#### [What to do]
Retype all of the material below, character for character, with no changes.

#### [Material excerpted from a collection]

BEGIN

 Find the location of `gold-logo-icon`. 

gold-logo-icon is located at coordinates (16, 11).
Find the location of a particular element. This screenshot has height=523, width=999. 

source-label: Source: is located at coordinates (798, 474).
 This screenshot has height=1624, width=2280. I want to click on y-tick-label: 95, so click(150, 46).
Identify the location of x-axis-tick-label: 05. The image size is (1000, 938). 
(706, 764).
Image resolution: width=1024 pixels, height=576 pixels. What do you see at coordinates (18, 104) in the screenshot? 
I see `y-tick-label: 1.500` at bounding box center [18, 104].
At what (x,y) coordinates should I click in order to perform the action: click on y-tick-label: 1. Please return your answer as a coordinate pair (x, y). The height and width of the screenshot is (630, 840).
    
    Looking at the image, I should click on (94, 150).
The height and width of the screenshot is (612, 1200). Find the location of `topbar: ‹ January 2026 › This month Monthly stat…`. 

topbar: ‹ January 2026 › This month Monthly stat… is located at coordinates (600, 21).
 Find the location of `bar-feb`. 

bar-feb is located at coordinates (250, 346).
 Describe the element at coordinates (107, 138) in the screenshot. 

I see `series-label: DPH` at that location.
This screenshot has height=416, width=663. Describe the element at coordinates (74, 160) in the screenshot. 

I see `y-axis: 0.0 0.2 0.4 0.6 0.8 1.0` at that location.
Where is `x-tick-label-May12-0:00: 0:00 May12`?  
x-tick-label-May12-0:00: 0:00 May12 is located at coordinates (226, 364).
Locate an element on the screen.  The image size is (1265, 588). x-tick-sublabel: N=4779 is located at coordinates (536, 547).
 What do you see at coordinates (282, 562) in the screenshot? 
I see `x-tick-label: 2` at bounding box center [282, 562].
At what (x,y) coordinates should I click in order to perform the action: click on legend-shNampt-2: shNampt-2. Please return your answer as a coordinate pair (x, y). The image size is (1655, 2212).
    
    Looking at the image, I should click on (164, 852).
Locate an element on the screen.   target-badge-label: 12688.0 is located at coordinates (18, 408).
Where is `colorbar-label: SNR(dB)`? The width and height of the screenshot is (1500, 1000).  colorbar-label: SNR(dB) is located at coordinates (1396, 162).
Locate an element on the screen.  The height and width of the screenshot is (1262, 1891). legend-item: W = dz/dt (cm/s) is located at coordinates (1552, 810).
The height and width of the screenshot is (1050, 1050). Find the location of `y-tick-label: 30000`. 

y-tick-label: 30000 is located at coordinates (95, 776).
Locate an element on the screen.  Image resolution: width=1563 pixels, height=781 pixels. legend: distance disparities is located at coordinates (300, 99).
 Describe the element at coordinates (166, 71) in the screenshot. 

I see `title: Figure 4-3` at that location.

END

#### [Answer area]
 Find the location of `gold-logo-icon`. 

gold-logo-icon is located at coordinates (16, 11).
Find the location of a particular element. This screenshot has height=523, width=999. 

source-label: Source: is located at coordinates (798, 474).
 This screenshot has height=1624, width=2280. I want to click on y-tick-label: 95, so click(150, 46).
Identify the location of x-axis-tick-label: 05. The image size is (1000, 938). 
(706, 764).
Image resolution: width=1024 pixels, height=576 pixels. What do you see at coordinates (18, 104) in the screenshot? 
I see `y-tick-label: 1.500` at bounding box center [18, 104].
At what (x,y) coordinates should I click in order to perform the action: click on y-tick-label: 1. Please return your answer as a coordinate pair (x, y). The height and width of the screenshot is (630, 840).
    
    Looking at the image, I should click on (94, 150).
The height and width of the screenshot is (612, 1200). Find the location of `topbar: ‹ January 2026 › This month Monthly stat…`. 

topbar: ‹ January 2026 › This month Monthly stat… is located at coordinates (600, 21).
 Find the location of `bar-feb`. 

bar-feb is located at coordinates (250, 346).
 Describe the element at coordinates (107, 138) in the screenshot. 

I see `series-label: DPH` at that location.
This screenshot has height=416, width=663. Describe the element at coordinates (74, 160) in the screenshot. 

I see `y-axis: 0.0 0.2 0.4 0.6 0.8 1.0` at that location.
Where is `x-tick-label-May12-0:00: 0:00 May12`?  
x-tick-label-May12-0:00: 0:00 May12 is located at coordinates (226, 364).
Locate an element on the screen.  The image size is (1265, 588). x-tick-sublabel: N=4779 is located at coordinates (536, 547).
 What do you see at coordinates (282, 562) in the screenshot? 
I see `x-tick-label: 2` at bounding box center [282, 562].
At what (x,y) coordinates should I click in order to perform the action: click on legend-shNampt-2: shNampt-2. Please return your answer as a coordinate pair (x, y). The image size is (1655, 2212).
    
    Looking at the image, I should click on (164, 852).
Locate an element on the screen.   target-badge-label: 12688.0 is located at coordinates (18, 408).
Where is `colorbar-label: SNR(dB)`? The width and height of the screenshot is (1500, 1000).  colorbar-label: SNR(dB) is located at coordinates (1396, 162).
Locate an element on the screen.  The height and width of the screenshot is (1262, 1891). legend-item: W = dz/dt (cm/s) is located at coordinates (1552, 810).
The height and width of the screenshot is (1050, 1050). Find the location of `y-tick-label: 30000`. 

y-tick-label: 30000 is located at coordinates (95, 776).
Locate an element on the screen.  Image resolution: width=1563 pixels, height=781 pixels. legend: distance disparities is located at coordinates (300, 99).
 Describe the element at coordinates (166, 71) in the screenshot. 

I see `title: Figure 4-3` at that location.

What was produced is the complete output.